El protocolo es la entretela del poder. Dijeron que ansiaban el éxtasis de un Govern “efectivo”. Y en vez de con arcos de triunfo, se entronizan con una ceremonia de tercera. Nunca la generación que salió a la calle al lema de “Llibertat, amnistia i Etatut d’autonomia”, y que aprendió con Josep Tarradellas a ponerse la corbata, habrá tenido peor sinsabor por culpa del deterioro institucional.

El deterioro lo empezó el propio Torra al autocalificarse de presidente provisional. Siguió Carles Puigdemont, al decretarle interino por cinco meses. Continuó el presidente del Parlament, Roger Torrent, negándose a ir a ver al jefe del Estado, como iba siendo costumbre en casi todos los relevos, incluso para plantearle educadamente ideas contrarias. Culmina con estas primera horas del president electo, de perfiles servil o agitatorio —visita a Berlín, inminente viaje a las cárceles— y nivel presidencial de un cero escandaloso.

El deterioro de las instituciones deteriora, degrada, mella, recorta, desnaturaliza. Perjudica a los ciudadanos, a quienes tanto costó recuperarlas.
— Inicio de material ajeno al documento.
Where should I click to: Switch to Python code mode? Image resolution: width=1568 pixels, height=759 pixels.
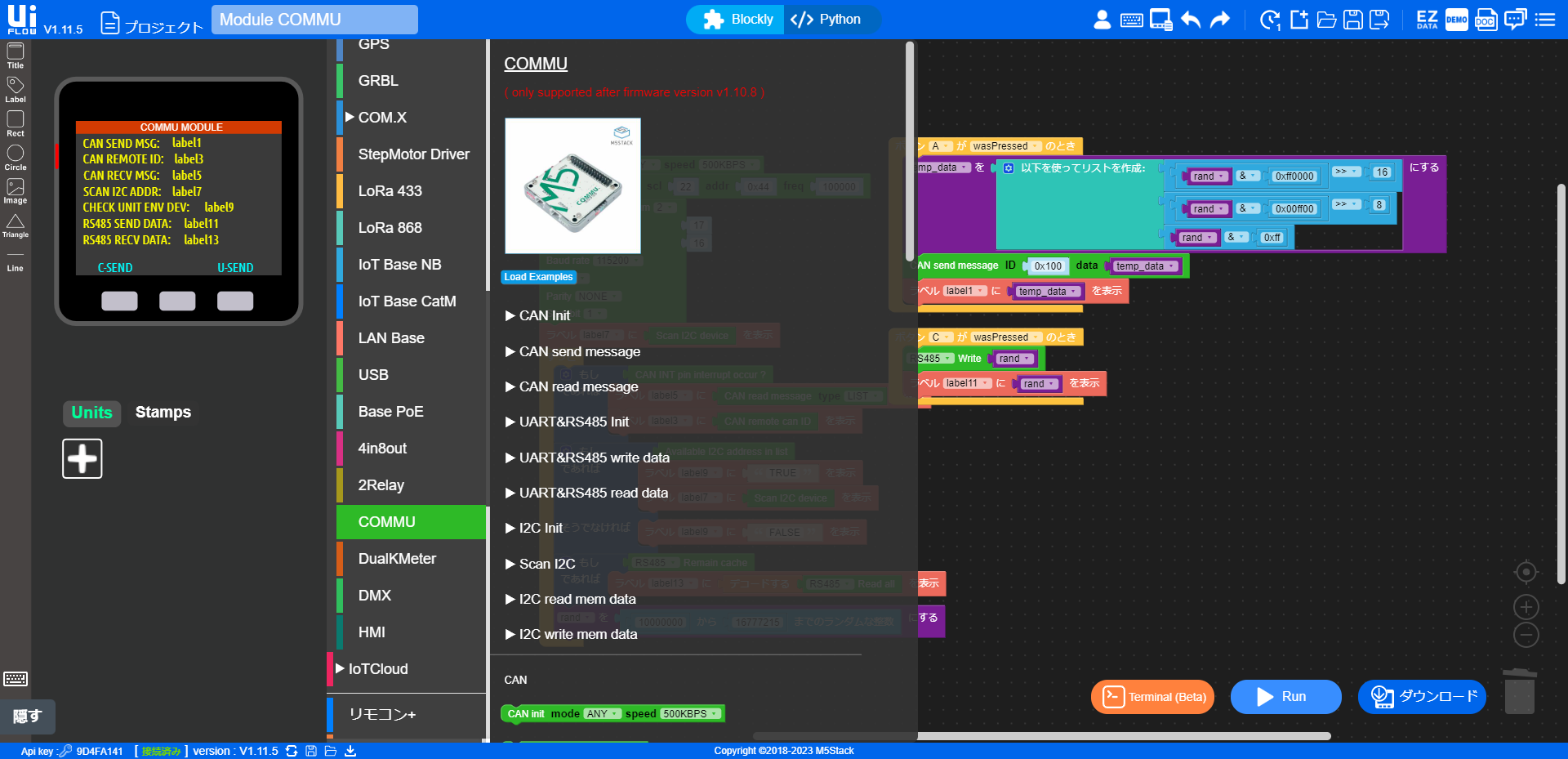pos(826,20)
Si uno no se cree ni su propio cargo ni su propia responsabilidad, tampoco sus interlocutores políticos le darán crédito, ni los ciudadanos. Si Quim Torra quiere ser tratado como la figura con la que parece identificarse, la de un president ilegítimo (por sujeto a otro legítimo); como un jefe de un comité de acción; como un ideólogo racista actuante contra la mayoría de los catalanes (dadas sus banales excusas sobre sus escritos de odio, que no certifican verdadero arrepentimiento), lo logrará en breve. Y nunca será presidente de todos los catalanes. Esto terminará mal, pues suele acabar mal lo que mal empieza.